Freiheit für Deniz! Gegen die Einschränkung von zivilgesellschaftlichen Räumen weltweit

Wir sind mit der agl solidarisch mit Deniz Yücel und unterstützen die Kräfte, die sich für seine Freiheit und die aller anderen inhaftierten Journalisten in der Türkei einsetzen. Sie unterstützt die Kampagne #freeDeniz und die Unterzeichnung der Petition für Deniz unter www.freedeniz.de.

Die agl fordert die umgehende Freilassung des Journalisten Deniz Yücel in der Türkei. Seit Mitte Februar ist Deniz in Polizeigewahrsam in Istanbul, zwei Wochen später kam er in Untersuchungshaft. „Deniz muss sofort rauskommen. Die Haftgründe sind abstrus und klar politisch motiviert, weil er als Journalist kritische und differenzierte Artikel veröffentlich hat“, so der agl-Geschäftsführer Simon Ramirez-Voltaire.

Die agl erklärt sich solidarisch mit Deniz und unterstützt die Kräfte, die sich für seine Freiheit und die aller anderen inhaftierten Journalisten in der Türkei einsetzen. Sie unterstützt die Kampagne #freeDeniz und die Unterzeichnung der Petition für Deniz unter www.freedeniz.de. „Die Bundesregierung darf nicht nachlassen, sich auf allen Ebenen für seine Freiheit und die Pressefreiheit einzusetzen. Zivilgesellschaftliche Akteure und die Menschen hierzulande sind aufgerufen, dies weiterhin mit großem Nachdruck zu fordern, bis Deniz freigekommen ist. Deniz Yücel hat nichts anderes getan, als einen guten Job als Reporter“, so der agl-Vertreter. Zivilgesellschaftliche Organisationen beobachten seit längerem in verschiedenen Ländern dramatische Einschnitte der Pressefreiheit und Einschränkungen zivilgesellschaftlicher Handlungsspielräume: „Nicht nur Medien, sondern auch viele zivilgesellschaftliche Organisationen sind in Regimen mit autoritären Zügen immer weiter bedroht – auch in Ländern, die als demokratisch gelten. Die Handlungsräume der Zivilgesellschaft und auch der Entwicklungszusammenarbeit werden zunehmend beschnitten – wir müssen leider von einem Trend sprechen“, sagte Ramirez-Voltaire.

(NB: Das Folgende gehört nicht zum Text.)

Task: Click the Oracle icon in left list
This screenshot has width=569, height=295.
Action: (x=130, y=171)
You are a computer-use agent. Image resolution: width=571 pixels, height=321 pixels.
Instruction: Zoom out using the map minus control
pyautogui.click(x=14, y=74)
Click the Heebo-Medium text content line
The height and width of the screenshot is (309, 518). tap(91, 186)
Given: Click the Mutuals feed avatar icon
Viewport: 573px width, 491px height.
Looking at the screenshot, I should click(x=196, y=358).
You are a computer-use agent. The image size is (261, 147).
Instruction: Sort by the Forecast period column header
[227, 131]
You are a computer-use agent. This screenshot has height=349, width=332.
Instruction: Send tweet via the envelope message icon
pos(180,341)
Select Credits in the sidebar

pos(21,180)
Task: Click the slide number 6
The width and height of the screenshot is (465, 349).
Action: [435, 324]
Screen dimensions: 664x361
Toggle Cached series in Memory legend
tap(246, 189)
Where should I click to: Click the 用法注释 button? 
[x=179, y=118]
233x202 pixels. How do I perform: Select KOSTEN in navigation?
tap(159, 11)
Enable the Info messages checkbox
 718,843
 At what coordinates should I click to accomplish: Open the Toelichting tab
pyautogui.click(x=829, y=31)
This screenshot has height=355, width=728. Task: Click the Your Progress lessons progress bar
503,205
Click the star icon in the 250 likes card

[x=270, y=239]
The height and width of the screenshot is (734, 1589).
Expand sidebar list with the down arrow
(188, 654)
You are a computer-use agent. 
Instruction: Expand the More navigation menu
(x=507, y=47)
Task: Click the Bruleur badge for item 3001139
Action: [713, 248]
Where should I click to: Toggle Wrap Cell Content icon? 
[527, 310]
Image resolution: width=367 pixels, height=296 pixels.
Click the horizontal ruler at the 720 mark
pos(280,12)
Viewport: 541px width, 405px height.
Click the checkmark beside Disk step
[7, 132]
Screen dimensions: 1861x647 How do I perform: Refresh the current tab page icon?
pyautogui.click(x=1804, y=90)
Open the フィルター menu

Zivilgesellschaftliche Organisationen leisten diese Auseinandersetzung unter dem Stichwort „Shrinking Spaces“. Die agl ruft dazu auf, dass sich Menschen in Deutschland, Mitarbeiter*innen von Verbänden und Nichtregierungsorganisationen und die Politik, dort, wo sie können, entschieden gegen diese Entwicklung und für die Demokratie sowie die Freiheit für Presse und Zivilgesellschaft einsetzen.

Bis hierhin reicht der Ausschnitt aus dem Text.